Clean by Amy Reed

Clean by Amy Reed

Author:Amy Reed
Language: eng
Format: epub, pdf
Publisher: Simon Pulse


DRUG & ALCOHOL HISTORY QUESTIONNAIRE

QUESTION #4:

Have you ever tried to stop or cut down on your own? What happened?

I made a schedule. I planned how many pills I would take each day. But I could never follow it for long. I always needed more.

I’ve never tried to quit. Why would I want to quit?

I told myself I wouldn’t drink until the weekend.

I said I’d take a break for a month.

I said I’d take a break for a week.

I said I’d take a break for two days.

I promised myself I wouldn’t get wasted.

I’d only have a couple drinks.

I wouldn’t lose control.

I woke up every morning and promised myself I wouldn’t smoke that day.

I didn’t want to quit. I just wanted to stop for a couple weeks so I could get my tolerance back.

I just wanted it to be like it was at the beginning.

What are you supposed to do when you forget what normal feels like?

Somehow those drinks always made it into my hand and into my mouth.

Somehow they kept coming and coming and there was nothing I could do about it.

I promised God this time would be the last time.

Imagine wanting something you hate.

God, what’s wrong with me?

I was able to quit for two weeks once, but it felt like torture.

It felt like I was holding my breath the whole time.

My hands were shaking.

I couldn’t sleep.

I couldn’t eat.

This isn’t normal.

This isn’t the way normal people live.

I tried to switch to beer. I thought it couldn’t get me into trouble. But I kept drinking until it did. I kept drinking until I didn’t care about the promise I’d made, and it wasn’t long until I was back to everything else, and it was even worse than before.
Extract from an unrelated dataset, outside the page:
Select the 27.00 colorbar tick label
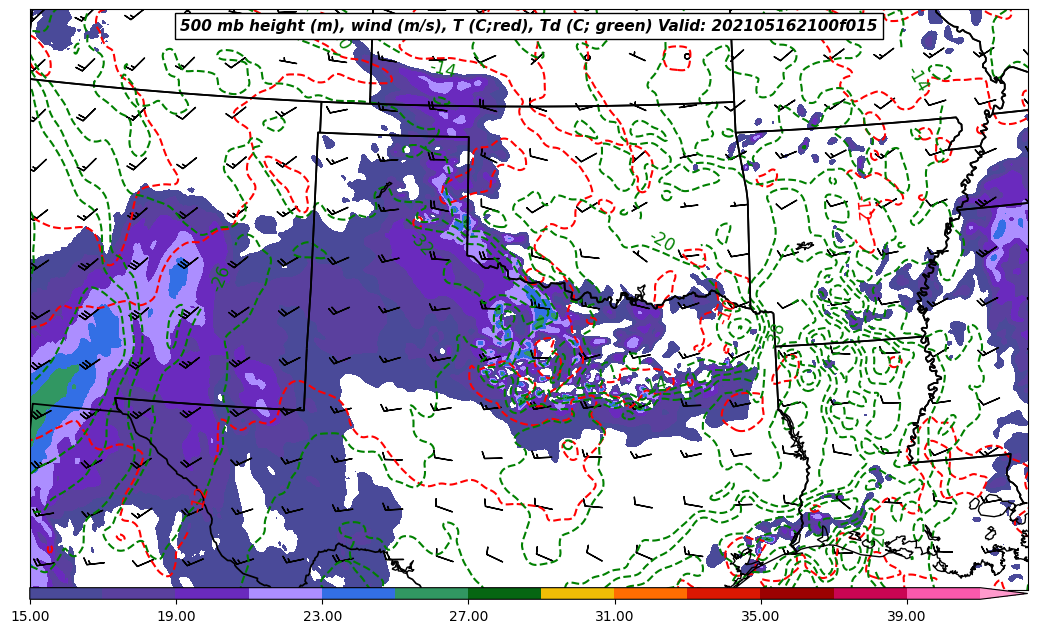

Normal people don’t need to get high every day.

Normal people can go a week without drinking.

Normal people can keep promises they make to themselves.

Imagine an obsession so strong you can’t think

about anything else.

Imagine starvation.

Now imagine something worse.

I can’t remember what it feels like to not need to drink.
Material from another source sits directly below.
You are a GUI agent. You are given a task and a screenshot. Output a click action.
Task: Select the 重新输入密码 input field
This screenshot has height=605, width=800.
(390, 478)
I don’t know how many times I tried to control it. I told myself only on weekends, only at night, only at parties, never alone, never at school, never while babysitting, never while driving. I’d be able to do it for a while, but things would always fall apart.

I couldn’t do anything but sleep and eat.

You get to a certain point and it’s not you making the decisions anymore.

You get to a certain point and there’s no turning back.

I needed it to feel normal.

I had no choice.

I wanted to die.

I tried, but I just needed to make the pain stop.

It was the only thing that I knew would make the pain stop.

I always meant it. Every single time. I always planned to keep those promises.

You can only fail so many times.

I thought one beer couldn’t hurt. But that one beer turned to three, then five, then eight, then it was back to the coke, then I don’t remember.

I am not normal.

I will never be normal.

It’s like I’m possessed, like there’s this demon inside me and as soon as it gets a taste of what it wants, it takes over.